ERISA did not preempt a claim filed under a California statute by the owner of shares in an ESOP account asking that lost share certificates be replaced, the U.S. Court of Appeals in San Francisco (CA-9) has ruled.

Under Cal. Corp. Code §419(b), if a corporation refuses to issue a new share certificate to an owner who alleges the original has been lost, stolen or destroyed, the owner may file suit in state court to require the corporation to issue a new certificate.

The plaintiff sought to compel a corporation to replace lost certificates for shares that were formerly in his account in an ESOP no longer in existence. The corporation asserted that the stock certificates had been sent to the plaintiff. The district court granted judgment for the corporation.

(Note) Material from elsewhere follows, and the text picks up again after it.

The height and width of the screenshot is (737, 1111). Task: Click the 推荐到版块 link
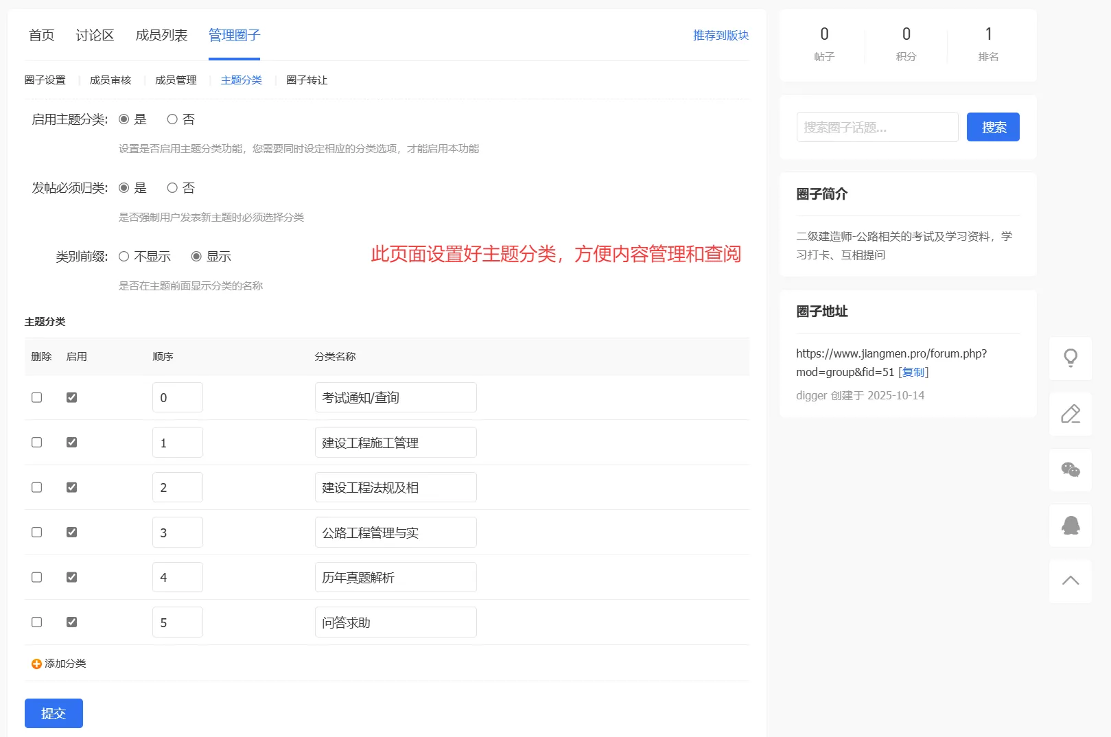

The Ninth Circuit reversed and remanded the lower court’s ruling. ERISA did not preempt the state law claim. A request for a replacement of a lost certificate requires no interpretation of plan terms. The duty to replace lost certificates is placed on the corporation that issues the shares and is a duty independent of ERISA.

Proper defendant

The district court erred when it ruled that the corporation was not a proper defendant. The plaintiff asserted the corporation had been the plan administrator. Given the evidence at the pleadings stage of the litigation, it was not implausible to hold the corporation responsible as the plan administrator. And, even if the corporation was not the plan administrator, based on the alleged circumstances, the corporation was still a logical defendant.